**Aim:** Reproduce the lines from the one containing "Task: Select the modulo percent module tile" through the end of the records, replacing "tile" with "button" and leaving everything else unchanged. Omit the pictures from your answer.

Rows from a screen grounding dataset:
______________________________

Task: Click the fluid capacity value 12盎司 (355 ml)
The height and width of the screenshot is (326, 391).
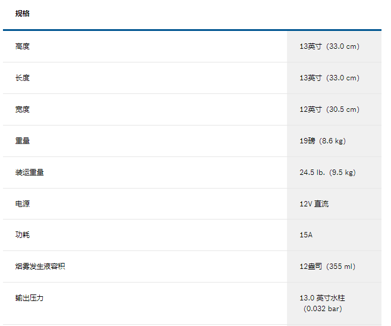Action: pos(327,267)
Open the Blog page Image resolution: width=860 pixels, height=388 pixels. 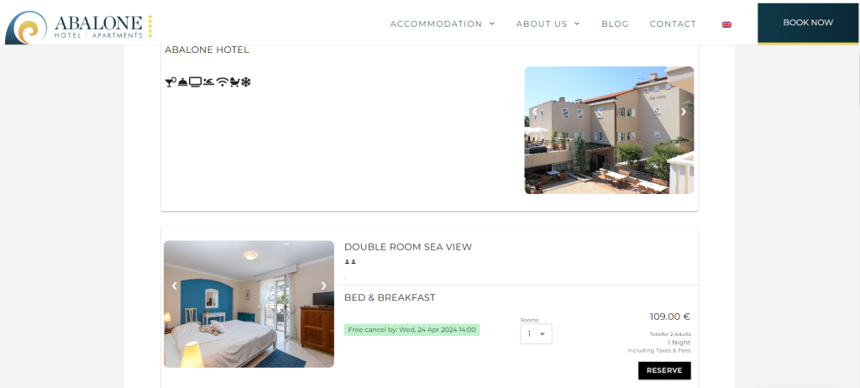pyautogui.click(x=615, y=24)
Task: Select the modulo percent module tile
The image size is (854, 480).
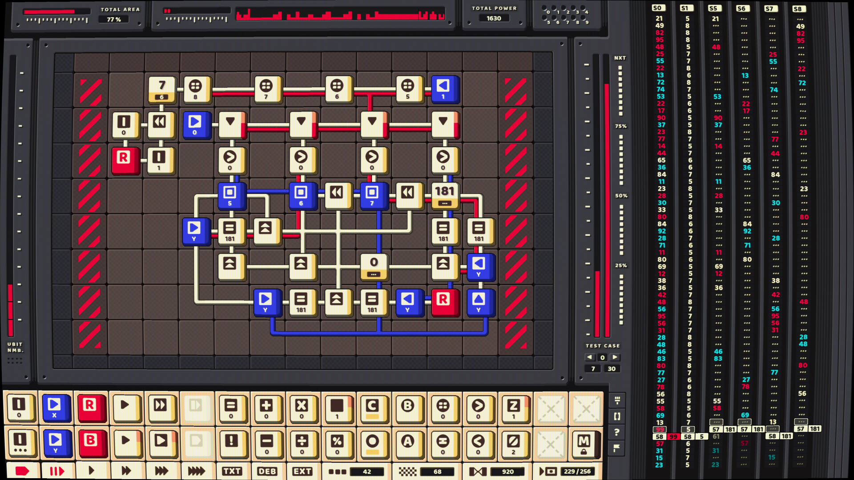Action: (338, 443)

______________________________

**The completed task:**
Task: Select the modulo percent module button
The image size is (854, 480).
Action: (338, 443)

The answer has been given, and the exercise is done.